(DATASET EXCERPTS Opens)

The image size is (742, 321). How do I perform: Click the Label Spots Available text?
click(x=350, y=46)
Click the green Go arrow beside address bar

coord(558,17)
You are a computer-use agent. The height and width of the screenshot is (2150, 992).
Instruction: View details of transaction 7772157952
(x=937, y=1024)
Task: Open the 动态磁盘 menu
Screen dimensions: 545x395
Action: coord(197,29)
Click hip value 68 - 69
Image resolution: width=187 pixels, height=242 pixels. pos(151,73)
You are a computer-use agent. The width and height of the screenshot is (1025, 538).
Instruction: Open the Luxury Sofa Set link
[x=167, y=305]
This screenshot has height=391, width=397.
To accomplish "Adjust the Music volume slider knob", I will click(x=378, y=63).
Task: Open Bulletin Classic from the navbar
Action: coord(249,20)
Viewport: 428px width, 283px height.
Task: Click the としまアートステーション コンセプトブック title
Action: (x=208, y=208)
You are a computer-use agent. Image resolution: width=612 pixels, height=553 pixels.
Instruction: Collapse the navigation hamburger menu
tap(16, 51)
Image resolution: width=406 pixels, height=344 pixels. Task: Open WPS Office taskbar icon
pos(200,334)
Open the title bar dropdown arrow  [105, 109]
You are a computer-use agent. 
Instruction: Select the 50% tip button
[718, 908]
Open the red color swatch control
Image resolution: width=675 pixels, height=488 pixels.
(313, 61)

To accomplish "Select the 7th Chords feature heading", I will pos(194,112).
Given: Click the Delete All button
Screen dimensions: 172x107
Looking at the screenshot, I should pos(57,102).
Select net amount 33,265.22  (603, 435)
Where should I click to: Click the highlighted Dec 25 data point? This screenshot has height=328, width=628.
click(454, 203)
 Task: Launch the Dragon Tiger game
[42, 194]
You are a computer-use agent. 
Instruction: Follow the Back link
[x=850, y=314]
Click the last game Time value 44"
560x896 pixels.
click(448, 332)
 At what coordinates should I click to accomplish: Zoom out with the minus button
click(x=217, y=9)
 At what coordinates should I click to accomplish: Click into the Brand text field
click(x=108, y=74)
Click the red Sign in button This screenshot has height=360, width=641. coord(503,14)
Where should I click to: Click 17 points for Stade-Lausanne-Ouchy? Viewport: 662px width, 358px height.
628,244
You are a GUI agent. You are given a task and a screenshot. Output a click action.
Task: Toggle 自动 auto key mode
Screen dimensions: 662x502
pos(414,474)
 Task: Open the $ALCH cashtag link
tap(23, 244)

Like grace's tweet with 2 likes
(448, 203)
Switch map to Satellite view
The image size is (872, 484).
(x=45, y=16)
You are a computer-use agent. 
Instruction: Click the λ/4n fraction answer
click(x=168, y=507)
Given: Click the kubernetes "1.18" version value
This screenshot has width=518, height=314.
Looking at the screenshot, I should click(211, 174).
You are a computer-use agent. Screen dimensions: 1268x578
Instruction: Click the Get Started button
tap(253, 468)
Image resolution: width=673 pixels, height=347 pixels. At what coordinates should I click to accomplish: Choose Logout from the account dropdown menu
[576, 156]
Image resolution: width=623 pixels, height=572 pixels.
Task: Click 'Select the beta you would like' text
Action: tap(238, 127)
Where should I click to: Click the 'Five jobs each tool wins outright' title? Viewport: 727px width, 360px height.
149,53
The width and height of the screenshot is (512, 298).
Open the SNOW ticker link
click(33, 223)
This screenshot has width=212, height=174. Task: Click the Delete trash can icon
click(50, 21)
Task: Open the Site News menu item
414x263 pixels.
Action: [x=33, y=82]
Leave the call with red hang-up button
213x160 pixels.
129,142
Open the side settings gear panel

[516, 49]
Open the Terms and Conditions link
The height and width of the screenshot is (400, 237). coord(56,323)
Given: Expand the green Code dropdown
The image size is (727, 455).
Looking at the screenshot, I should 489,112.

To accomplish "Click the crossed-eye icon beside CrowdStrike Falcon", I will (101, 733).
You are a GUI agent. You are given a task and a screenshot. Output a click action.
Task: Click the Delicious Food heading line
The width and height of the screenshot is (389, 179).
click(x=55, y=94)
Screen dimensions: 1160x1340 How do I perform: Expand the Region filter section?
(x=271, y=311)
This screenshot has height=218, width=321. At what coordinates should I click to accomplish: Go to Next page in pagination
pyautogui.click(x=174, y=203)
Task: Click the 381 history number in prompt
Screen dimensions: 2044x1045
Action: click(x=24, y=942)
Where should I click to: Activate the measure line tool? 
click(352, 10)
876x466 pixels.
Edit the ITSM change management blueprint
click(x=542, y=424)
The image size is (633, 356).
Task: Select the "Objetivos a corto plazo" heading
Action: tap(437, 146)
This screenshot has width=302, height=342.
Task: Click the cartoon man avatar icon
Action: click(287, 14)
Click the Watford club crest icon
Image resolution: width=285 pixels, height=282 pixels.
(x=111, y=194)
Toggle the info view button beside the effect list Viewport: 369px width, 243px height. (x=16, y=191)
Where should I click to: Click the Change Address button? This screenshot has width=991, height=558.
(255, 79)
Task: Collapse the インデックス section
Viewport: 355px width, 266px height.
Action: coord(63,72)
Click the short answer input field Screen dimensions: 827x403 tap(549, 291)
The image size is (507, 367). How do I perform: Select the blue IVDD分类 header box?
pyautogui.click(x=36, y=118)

(DATASET EXCERPTS Closes)

### DESCRIPTION OF THE TASK
Copy each line of the entries exactly.

### OUTPUT BELOW
The image size is (742, 321). How do I perform: Click the Label Spots Available text?
click(x=350, y=46)
Click the green Go arrow beside address bar

coord(558,17)
You are a computer-use agent. The height and width of the screenshot is (2150, 992).
Instruction: View details of transaction 7772157952
(x=937, y=1024)
Task: Open the 动态磁盘 menu
Screen dimensions: 545x395
Action: coord(197,29)
Click hip value 68 - 69
Image resolution: width=187 pixels, height=242 pixels. pos(151,73)
You are a computer-use agent. The width and height of the screenshot is (1025, 538).
Instruction: Open the Luxury Sofa Set link
[x=167, y=305]
This screenshot has height=391, width=397.
To accomplish "Adjust the Music volume slider knob", I will click(x=378, y=63).
Task: Open Bulletin Classic from the navbar
Action: coord(249,20)
Viewport: 428px width, 283px height.
Task: Click the としまアートステーション コンセプトブック title
Action: (x=208, y=208)
You are a computer-use agent. Image resolution: width=612 pixels, height=553 pixels.
Instruction: Collapse the navigation hamburger menu
tap(16, 51)
Image resolution: width=406 pixels, height=344 pixels. Task: Open WPS Office taskbar icon
pos(200,334)
Open the title bar dropdown arrow  [105, 109]
You are a computer-use agent. 
Instruction: Select the 50% tip button
[718, 908]
Open the red color swatch control
Image resolution: width=675 pixels, height=488 pixels.
(313, 61)

To accomplish "Select the 7th Chords feature heading", I will pos(194,112).
Given: Click the Delete All button
Screen dimensions: 172x107
Looking at the screenshot, I should pos(57,102).
Select net amount 33,265.22  (603, 435)
Where should I click to: Click the highlighted Dec 25 data point? This screenshot has height=328, width=628.
click(454, 203)
 Task: Launch the Dragon Tiger game
[42, 194]
You are a computer-use agent. 
Instruction: Follow the Back link
[x=850, y=314]
Click the last game Time value 44"
560x896 pixels.
click(448, 332)
 At what coordinates should I click to accomplish: Zoom out with the minus button
click(x=217, y=9)
 At what coordinates should I click to accomplish: Click into the Brand text field
click(x=108, y=74)
Click the red Sign in button This screenshot has height=360, width=641. coord(503,14)
Where should I click to: Click 17 points for Stade-Lausanne-Ouchy? Viewport: 662px width, 358px height.
628,244
You are a GUI agent. You are given a task and a screenshot. Output a click action.
Task: Toggle 自动 auto key mode
Screen dimensions: 662x502
pos(414,474)
 Task: Open the $ALCH cashtag link
tap(23, 244)

Like grace's tweet with 2 likes
(448, 203)
Switch map to Satellite view
The image size is (872, 484).
(x=45, y=16)
You are a computer-use agent. 
Instruction: Click the λ/4n fraction answer
click(x=168, y=507)
Given: Click the kubernetes "1.18" version value
This screenshot has width=518, height=314.
Looking at the screenshot, I should click(211, 174).
You are a computer-use agent. Screen dimensions: 1268x578
Instruction: Click the Get Started button
tap(253, 468)
Image resolution: width=673 pixels, height=347 pixels. At what coordinates should I click to accomplish: Choose Logout from the account dropdown menu
[576, 156]
Image resolution: width=623 pixels, height=572 pixels.
Task: Click 'Select the beta you would like' text
Action: tap(238, 127)
Where should I click to: Click the 'Five jobs each tool wins outright' title? Viewport: 727px width, 360px height.
149,53
The width and height of the screenshot is (512, 298).
Open the SNOW ticker link
click(33, 223)
This screenshot has width=212, height=174. Task: Click the Delete trash can icon
click(50, 21)
Task: Open the Site News menu item
414x263 pixels.
Action: [x=33, y=82]
Leave the call with red hang-up button
213x160 pixels.
129,142
Open the side settings gear panel

[516, 49]
Open the Terms and Conditions link
The height and width of the screenshot is (400, 237). coord(56,323)
Given: Expand the green Code dropdown
The image size is (727, 455).
Looking at the screenshot, I should 489,112.

To accomplish "Click the crossed-eye icon beside CrowdStrike Falcon", I will (101, 733).
You are a GUI agent. You are given a task and a screenshot. Output a click action.
Task: Click the Delicious Food heading line
The width and height of the screenshot is (389, 179).
click(x=55, y=94)
Screen dimensions: 1160x1340 How do I perform: Expand the Region filter section?
(x=271, y=311)
This screenshot has height=218, width=321. At what coordinates should I click to accomplish: Go to Next page in pagination
pyautogui.click(x=174, y=203)
Task: Click the 381 history number in prompt
Screen dimensions: 2044x1045
Action: click(x=24, y=942)
Where should I click to: Activate the measure line tool? 
click(352, 10)
876x466 pixels.
Edit the ITSM change management blueprint
click(x=542, y=424)
The image size is (633, 356).
Task: Select the "Objetivos a corto plazo" heading
Action: tap(437, 146)
This screenshot has width=302, height=342.
Task: Click the cartoon man avatar icon
Action: click(287, 14)
Click the Watford club crest icon
Image resolution: width=285 pixels, height=282 pixels.
(x=111, y=194)
Toggle the info view button beside the effect list Viewport: 369px width, 243px height. (x=16, y=191)
Where should I click to: Click the Change Address button? This screenshot has width=991, height=558.
(255, 79)
Task: Collapse the インデックス section
Viewport: 355px width, 266px height.
Action: coord(63,72)
Click the short answer input field Screen dimensions: 827x403 tap(549, 291)
The image size is (507, 367). How do I perform: Select the blue IVDD分类 header box?
pyautogui.click(x=36, y=118)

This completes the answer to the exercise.